[personal profile] mjg59
Getting on for seven years ago, I wrote an article on why the Linux kernel responds "False" to _OSI("Linux"). This week I discovered that vendors were making use of another behavioural difference between Linux and Windows to change the behaviour of their firmware and breaking things in the process.

The ACPI spec defines the _REV object as evaluating "to the revision of the ACPI Specification that the specified \_OS implements as a DWORD. Larger values are newer revisions of the ACPI specification", ie you reference _REV and you get back the version of the spec that the OS implements. Linux returns 5 for this, because Linux (broadly) implements ACPI 5.0, and Windows returns 2 because fuck you that's why[1].

(An aside: To be fair, Windows maybe has kind of an argument here because the spec explicitly says "The revision of the ACPI Specification that the specified \_OS implements" and all modern versions of Windows still claim to be Windows NT in \_OS and eh you can kind of make an argument that NT in the form of 2000 implemented ACPI 2.0 so handwave)

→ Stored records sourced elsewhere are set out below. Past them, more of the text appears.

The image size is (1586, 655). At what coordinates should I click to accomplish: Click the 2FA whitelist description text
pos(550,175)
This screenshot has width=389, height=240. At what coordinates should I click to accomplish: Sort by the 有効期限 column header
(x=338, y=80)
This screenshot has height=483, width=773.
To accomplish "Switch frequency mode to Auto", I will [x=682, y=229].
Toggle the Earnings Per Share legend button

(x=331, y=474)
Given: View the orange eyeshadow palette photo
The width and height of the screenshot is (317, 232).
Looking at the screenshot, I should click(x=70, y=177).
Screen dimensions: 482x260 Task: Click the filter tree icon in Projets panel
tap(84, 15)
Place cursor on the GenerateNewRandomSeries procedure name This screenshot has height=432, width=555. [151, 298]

This would all be fine except firmware vendors appear to earnestly believe that they should ensure that their platforms work correctly with RHEL 5 even though there aren't any drivers for anything in their hardware and so are looking for ways to identify that they're on Linux so they can just randomly break various bits of functionality. I've now found two systems (an HP and a Dell) that check the value of _REV. The HP checks whether it's 3 or 5 and, if so, behaves like an old version of Windows and reports fewer backlight values and so on. The Dell checks whether it's 5 and, if so, leaves the sound hardware in a strange partially configured state.

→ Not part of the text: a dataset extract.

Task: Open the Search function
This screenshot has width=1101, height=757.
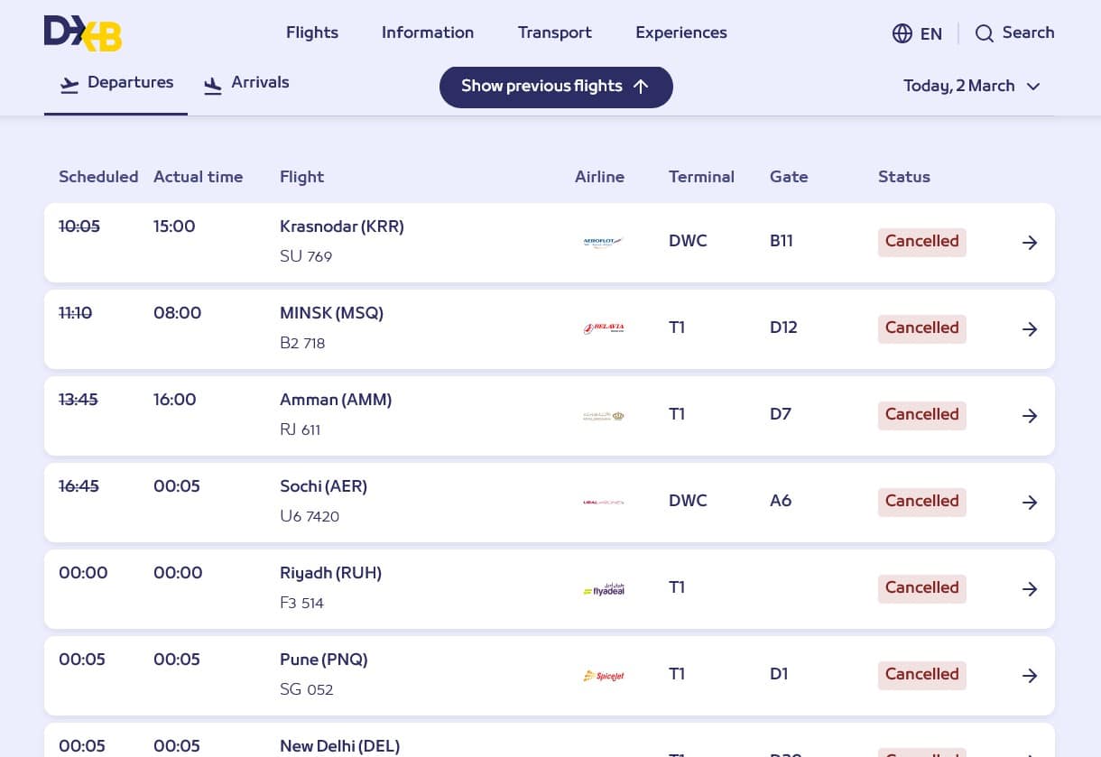Action: 1014,33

And so, as a result, I've posted this patch which sets _REV to 2 on X86 systems because every single more subtle alternative leaves things in a state where vendors can just find another way to break things.

[1] Verified by hacking qemu's DSDT to make _REV calls at various points and dump the output to the debug console - I haven't found a single scenario where modern Windows returns something other than "2"

Grrrr

Date: 2015-03-12 10:47 am (UTC)
From: (Anonymous)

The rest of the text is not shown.